>> START SOURCE MATERIAL
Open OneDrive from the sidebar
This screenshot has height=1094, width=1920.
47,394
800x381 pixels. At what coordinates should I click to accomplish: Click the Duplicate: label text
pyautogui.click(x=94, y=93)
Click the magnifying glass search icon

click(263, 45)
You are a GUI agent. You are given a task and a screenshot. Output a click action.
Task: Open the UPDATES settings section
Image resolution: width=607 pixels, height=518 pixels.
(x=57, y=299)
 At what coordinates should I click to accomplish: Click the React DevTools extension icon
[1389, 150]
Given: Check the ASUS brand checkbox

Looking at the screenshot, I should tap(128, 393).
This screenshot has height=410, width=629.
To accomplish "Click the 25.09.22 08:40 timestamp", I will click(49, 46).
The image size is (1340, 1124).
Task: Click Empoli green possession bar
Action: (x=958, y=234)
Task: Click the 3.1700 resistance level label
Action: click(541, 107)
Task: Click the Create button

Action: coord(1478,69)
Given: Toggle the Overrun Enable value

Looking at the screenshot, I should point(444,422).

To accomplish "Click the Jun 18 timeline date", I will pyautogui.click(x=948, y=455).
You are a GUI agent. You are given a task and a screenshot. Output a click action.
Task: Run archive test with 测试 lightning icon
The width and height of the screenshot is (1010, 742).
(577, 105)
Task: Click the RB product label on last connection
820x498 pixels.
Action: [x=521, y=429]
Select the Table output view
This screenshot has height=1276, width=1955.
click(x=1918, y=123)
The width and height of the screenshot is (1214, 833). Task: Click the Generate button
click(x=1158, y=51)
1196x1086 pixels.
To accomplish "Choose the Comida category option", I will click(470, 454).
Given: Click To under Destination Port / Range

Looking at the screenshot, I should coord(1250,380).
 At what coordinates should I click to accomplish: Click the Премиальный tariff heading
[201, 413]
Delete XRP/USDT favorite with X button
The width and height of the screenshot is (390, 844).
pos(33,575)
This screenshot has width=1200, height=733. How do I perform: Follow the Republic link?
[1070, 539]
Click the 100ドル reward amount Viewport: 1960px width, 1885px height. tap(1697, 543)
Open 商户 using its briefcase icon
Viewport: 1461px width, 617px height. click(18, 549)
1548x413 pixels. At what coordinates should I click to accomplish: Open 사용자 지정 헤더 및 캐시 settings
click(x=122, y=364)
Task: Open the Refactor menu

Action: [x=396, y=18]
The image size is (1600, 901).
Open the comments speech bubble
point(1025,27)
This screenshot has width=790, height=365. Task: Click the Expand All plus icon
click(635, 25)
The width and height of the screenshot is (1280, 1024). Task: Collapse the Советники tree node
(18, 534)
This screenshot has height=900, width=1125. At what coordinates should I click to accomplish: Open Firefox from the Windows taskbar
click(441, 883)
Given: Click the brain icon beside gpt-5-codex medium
>> END SOURCE MATERIAL
TASK OBJECTIVE – Reproduce verbatim the part of the rows that opens at the very first line and closes with the line containing "will pyautogui.click(x=948, y=455).", including both of those lines.

COMPLETE RESPONSE –
Open OneDrive from the sidebar
This screenshot has height=1094, width=1920.
47,394
800x381 pixels. At what coordinates should I click to accomplish: Click the Duplicate: label text
pyautogui.click(x=94, y=93)
Click the magnifying glass search icon

click(263, 45)
You are a GUI agent. You are given a task and a screenshot. Output a click action.
Task: Open the UPDATES settings section
Image resolution: width=607 pixels, height=518 pixels.
(x=57, y=299)
 At what coordinates should I click to accomplish: Click the React DevTools extension icon
[1389, 150]
Given: Check the ASUS brand checkbox

Looking at the screenshot, I should tap(128, 393).
This screenshot has height=410, width=629.
To accomplish "Click the 25.09.22 08:40 timestamp", I will click(49, 46).
The image size is (1340, 1124).
Task: Click Empoli green possession bar
Action: (x=958, y=234)
Task: Click the 3.1700 resistance level label
Action: click(541, 107)
Task: Click the Create button

Action: coord(1478,69)
Given: Toggle the Overrun Enable value

Looking at the screenshot, I should point(444,422).

To accomplish "Click the Jun 18 timeline date", I will pyautogui.click(x=948, y=455).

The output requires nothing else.